▶ EXERCISE PROMPT
Pull every line with the word "left" out of the entries below.

(Stored items)
Start of Block
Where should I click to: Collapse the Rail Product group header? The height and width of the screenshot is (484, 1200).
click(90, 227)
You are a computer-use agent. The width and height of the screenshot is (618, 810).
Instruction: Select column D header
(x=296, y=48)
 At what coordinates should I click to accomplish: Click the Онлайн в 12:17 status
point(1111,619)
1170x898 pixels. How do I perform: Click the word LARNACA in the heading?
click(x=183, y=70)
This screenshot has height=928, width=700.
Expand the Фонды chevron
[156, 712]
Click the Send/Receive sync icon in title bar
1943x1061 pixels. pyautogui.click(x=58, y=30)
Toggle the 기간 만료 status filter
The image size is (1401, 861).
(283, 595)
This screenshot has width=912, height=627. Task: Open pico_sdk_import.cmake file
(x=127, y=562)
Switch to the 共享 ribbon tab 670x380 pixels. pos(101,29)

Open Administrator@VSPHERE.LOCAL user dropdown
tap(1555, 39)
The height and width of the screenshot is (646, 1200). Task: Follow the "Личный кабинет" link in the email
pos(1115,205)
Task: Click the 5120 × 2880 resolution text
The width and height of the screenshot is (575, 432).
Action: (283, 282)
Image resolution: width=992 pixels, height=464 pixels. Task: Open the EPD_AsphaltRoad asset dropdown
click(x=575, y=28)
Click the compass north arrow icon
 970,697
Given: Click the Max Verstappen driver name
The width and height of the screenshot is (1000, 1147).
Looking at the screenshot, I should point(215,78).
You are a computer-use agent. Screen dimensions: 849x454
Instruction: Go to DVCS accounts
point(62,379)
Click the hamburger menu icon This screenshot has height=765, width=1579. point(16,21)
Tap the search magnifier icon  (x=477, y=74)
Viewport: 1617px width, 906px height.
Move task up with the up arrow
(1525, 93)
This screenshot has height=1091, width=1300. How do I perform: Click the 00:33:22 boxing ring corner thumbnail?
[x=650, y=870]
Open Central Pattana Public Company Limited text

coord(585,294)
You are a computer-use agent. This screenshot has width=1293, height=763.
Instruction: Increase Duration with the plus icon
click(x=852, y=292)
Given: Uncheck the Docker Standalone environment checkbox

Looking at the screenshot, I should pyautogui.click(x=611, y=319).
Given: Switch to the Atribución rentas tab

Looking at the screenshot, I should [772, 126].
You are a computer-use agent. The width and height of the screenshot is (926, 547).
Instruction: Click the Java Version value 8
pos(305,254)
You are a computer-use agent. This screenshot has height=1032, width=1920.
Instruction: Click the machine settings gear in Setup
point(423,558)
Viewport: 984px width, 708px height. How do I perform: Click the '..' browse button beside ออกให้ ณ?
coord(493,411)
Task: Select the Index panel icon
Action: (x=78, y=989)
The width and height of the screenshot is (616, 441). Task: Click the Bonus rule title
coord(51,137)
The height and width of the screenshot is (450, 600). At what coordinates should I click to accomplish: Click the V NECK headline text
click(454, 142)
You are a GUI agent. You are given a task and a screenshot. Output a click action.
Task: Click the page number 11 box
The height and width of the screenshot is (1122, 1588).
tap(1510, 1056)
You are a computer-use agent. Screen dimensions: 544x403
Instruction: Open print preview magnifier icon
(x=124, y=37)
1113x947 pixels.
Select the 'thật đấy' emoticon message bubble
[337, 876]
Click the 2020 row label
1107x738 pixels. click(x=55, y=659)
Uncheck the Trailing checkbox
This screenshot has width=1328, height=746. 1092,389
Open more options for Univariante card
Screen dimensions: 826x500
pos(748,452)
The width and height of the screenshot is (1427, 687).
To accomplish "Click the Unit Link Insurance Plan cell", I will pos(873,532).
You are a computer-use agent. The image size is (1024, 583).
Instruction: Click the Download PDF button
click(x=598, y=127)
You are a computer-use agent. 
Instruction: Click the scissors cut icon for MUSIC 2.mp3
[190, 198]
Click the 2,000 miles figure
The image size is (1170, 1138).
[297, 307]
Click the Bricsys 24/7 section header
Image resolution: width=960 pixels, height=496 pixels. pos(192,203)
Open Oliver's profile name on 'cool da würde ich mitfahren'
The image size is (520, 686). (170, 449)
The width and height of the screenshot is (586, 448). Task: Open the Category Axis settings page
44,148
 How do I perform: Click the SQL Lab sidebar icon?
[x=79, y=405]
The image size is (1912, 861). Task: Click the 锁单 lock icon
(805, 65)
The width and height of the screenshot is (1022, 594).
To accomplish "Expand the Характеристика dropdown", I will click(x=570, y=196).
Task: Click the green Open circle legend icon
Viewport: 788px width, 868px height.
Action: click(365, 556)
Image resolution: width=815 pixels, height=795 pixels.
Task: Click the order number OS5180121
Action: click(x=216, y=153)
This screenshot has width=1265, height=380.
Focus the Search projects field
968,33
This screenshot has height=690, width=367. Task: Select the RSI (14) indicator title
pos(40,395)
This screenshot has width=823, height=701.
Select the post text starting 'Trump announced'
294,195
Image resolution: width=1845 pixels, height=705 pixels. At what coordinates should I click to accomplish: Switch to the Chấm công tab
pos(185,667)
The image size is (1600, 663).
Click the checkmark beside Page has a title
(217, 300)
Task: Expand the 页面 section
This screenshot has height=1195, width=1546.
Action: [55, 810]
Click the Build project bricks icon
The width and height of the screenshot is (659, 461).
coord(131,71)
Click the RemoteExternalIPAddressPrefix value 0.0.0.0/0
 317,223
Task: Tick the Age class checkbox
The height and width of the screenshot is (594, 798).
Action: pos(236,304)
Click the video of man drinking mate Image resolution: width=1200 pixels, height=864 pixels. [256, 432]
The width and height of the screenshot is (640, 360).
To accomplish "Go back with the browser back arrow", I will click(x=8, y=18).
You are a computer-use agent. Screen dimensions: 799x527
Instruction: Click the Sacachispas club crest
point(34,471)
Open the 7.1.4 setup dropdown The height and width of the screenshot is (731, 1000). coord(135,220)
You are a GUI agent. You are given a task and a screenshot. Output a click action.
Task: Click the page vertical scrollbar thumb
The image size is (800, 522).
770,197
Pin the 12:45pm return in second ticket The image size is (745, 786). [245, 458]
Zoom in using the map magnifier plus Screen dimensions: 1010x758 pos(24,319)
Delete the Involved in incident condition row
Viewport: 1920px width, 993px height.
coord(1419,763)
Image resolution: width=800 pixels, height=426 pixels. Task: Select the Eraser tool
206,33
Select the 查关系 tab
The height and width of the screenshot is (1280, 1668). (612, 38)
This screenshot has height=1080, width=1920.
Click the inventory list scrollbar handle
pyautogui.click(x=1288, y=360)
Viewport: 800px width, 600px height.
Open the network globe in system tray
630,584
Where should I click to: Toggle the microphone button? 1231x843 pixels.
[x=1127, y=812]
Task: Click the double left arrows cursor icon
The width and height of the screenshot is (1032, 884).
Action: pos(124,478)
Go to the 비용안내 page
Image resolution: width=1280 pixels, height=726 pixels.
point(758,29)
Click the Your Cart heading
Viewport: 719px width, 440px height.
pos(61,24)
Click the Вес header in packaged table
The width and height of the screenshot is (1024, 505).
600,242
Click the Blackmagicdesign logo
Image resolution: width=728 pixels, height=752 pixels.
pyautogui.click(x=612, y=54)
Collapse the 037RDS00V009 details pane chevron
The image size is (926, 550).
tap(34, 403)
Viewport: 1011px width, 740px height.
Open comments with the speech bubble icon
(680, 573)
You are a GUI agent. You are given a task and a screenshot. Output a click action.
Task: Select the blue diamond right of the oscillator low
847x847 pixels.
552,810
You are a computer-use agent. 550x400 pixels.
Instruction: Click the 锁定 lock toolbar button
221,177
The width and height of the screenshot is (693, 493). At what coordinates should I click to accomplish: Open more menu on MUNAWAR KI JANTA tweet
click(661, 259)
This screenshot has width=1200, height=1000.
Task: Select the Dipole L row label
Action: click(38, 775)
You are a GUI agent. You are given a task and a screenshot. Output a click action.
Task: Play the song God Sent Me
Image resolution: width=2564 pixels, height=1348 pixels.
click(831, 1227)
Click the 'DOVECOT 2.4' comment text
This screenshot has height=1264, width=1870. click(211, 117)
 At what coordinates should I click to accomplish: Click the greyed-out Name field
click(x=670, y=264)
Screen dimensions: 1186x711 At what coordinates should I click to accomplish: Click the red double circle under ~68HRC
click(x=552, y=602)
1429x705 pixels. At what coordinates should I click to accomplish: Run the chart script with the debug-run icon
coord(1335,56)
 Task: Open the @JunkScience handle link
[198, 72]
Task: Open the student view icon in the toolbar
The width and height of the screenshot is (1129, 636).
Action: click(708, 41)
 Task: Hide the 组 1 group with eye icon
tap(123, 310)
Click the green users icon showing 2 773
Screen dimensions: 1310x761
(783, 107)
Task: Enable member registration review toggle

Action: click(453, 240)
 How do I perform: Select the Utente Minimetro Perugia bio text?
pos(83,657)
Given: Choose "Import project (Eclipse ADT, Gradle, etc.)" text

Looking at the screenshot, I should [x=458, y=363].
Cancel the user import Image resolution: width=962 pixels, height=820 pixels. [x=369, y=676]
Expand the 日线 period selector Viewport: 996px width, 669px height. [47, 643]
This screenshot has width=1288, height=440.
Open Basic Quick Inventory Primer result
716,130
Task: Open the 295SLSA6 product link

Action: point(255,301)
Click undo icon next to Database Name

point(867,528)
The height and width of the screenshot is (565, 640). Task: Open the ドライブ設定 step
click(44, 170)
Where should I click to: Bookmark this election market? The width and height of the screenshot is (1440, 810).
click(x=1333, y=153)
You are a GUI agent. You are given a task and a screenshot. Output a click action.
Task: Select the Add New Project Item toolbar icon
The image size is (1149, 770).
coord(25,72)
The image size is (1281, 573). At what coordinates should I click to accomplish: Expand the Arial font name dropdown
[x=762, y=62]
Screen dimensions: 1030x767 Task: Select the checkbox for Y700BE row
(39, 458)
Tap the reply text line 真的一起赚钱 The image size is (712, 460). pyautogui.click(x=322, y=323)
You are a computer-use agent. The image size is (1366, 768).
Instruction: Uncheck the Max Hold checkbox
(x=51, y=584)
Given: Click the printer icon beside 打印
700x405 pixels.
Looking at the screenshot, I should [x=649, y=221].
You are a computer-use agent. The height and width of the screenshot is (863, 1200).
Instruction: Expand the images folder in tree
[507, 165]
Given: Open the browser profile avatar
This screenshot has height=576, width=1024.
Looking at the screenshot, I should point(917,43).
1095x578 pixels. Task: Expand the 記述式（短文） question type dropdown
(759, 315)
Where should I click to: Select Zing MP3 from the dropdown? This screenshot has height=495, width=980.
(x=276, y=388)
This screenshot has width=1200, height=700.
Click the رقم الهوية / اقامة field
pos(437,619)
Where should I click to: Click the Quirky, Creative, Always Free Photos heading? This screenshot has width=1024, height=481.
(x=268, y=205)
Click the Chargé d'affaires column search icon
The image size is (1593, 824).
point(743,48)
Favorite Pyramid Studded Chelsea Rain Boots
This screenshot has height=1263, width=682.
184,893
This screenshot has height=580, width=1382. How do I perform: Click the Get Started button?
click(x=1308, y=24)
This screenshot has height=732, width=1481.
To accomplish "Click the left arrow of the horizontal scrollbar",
End of Block
▶ RESULT OF THIS EXERCISE
Task: Click the double left arrows cursor icon
To accomplish "Click the left arrow of the horizontal scrollbar",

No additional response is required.